Here is a suggestion for when your default page size ("rows" query-parameter) is 10:
  • A "queryResultWindowSize" setting of 20 will load the first two pages into the cache when the "start" query-parameter is 0 (or up to including 10).
  • A "queryResultMaxDocsCached" setting of 40 will also allow to cache the third and the fourth page (when the "start" query-parameter is 20 (or up to including 30)). From the fifth page on the query result will not be cached.

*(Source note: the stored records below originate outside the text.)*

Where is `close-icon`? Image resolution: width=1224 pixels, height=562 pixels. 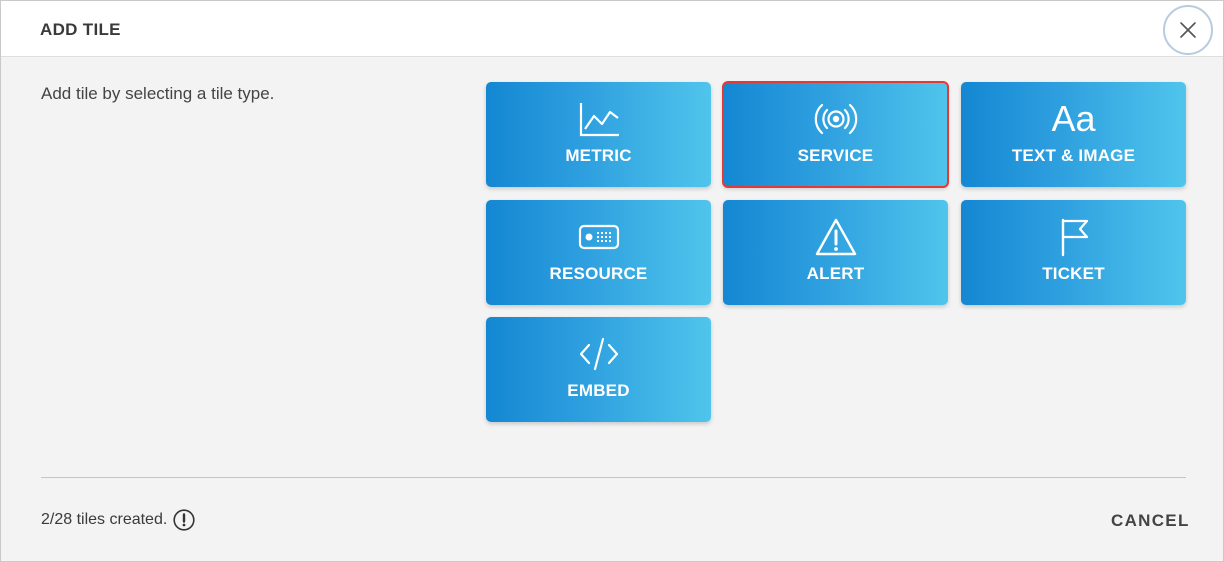
close-icon is located at coordinates (1188, 30).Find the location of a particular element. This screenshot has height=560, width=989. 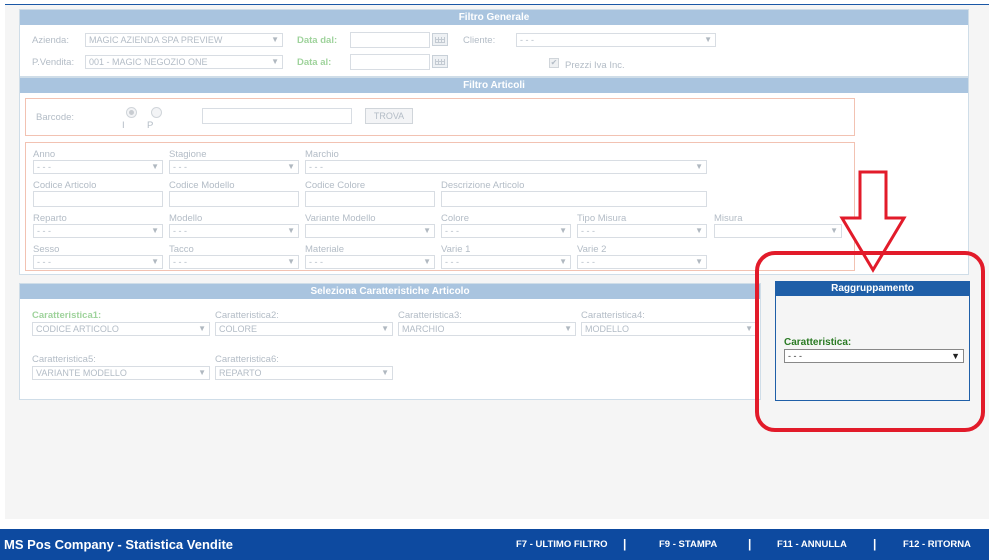

tacco-select: - - - ▼ is located at coordinates (234, 262).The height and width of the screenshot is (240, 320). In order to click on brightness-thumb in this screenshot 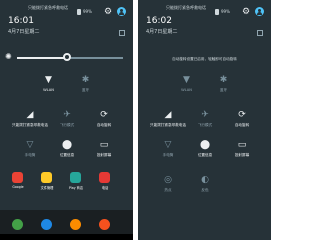, I will do `click(66, 57)`.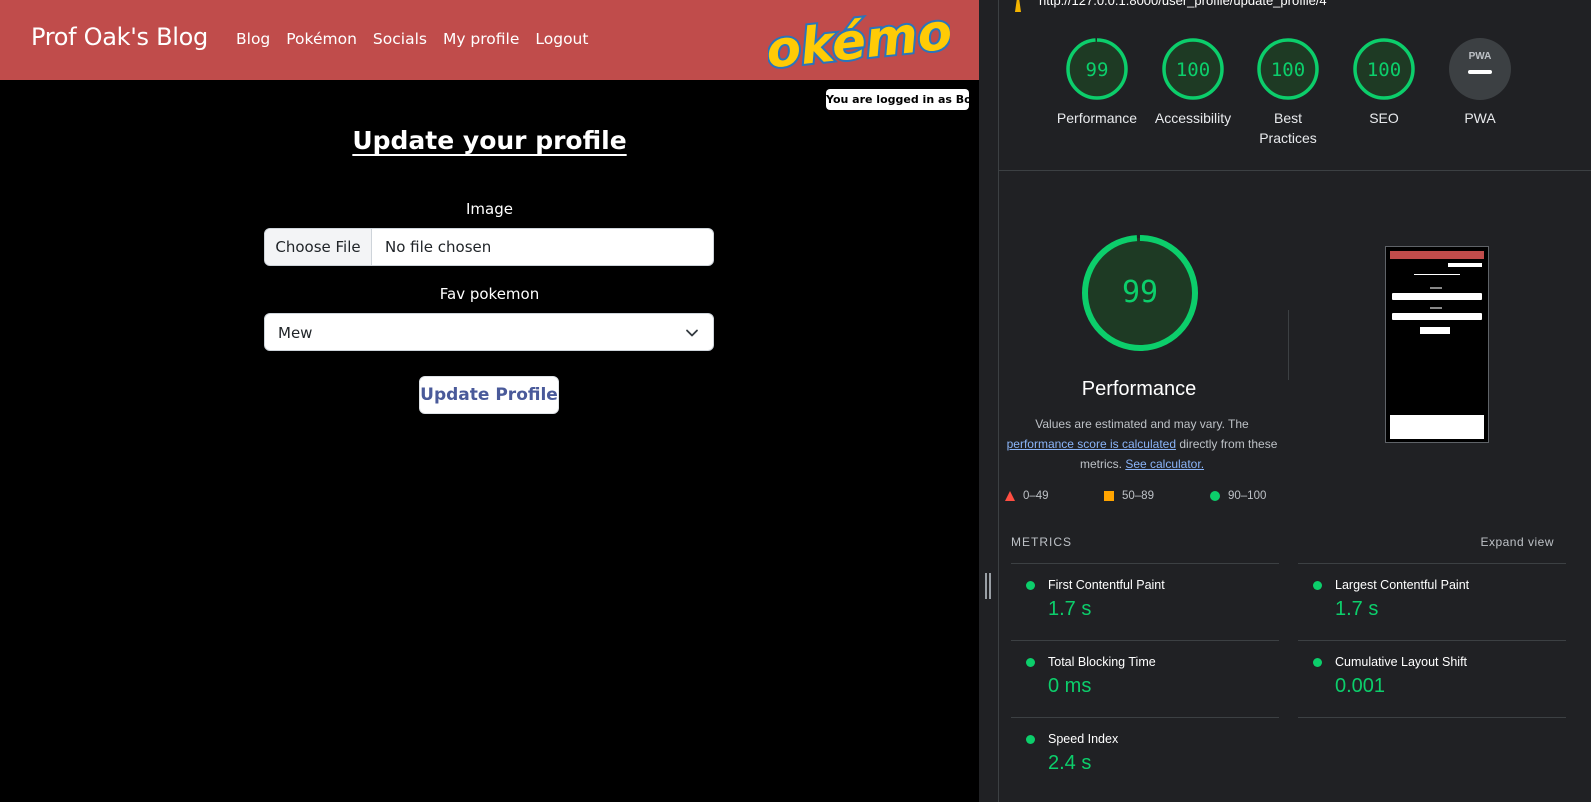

I also read (did not verify):

The Solr "queryResultCache" caches the document ids and optionally the scores (if you ask for the scores). That means that either 4 or 8 bytes per document are cached.

Wednesday 14 January 2015

Solr Cache Autowarming

The Solr index is incrementally updated, i.e. changes are always written to new files. Upon a hard commit a new searcher is created which has a reference to the previous index segments and any new index segments.

The old searcher (pointing to the old index segments) continues handling queries while the new searcher is loaded.

Caches are tied to a specific version of the index therefore new caches have to be autowarmed for the new searcher based upon values of the old cache. You have to pay attention that the warmup time for a searcher is shorter than the time between hard commits. The warmup time can be checked in the Solr Admin's "Plugins/Stats"-page in the "CORE"-section.

New document only become available in a search after the commit plus the time the searcher needs to warmup.

In the Solr Admin's "Plugins/Stats"-page in the "CACHE"-section one can see the "hitratio" and the "warmupTime" for a cache. You want to try for a high hit ratio with a low cache size.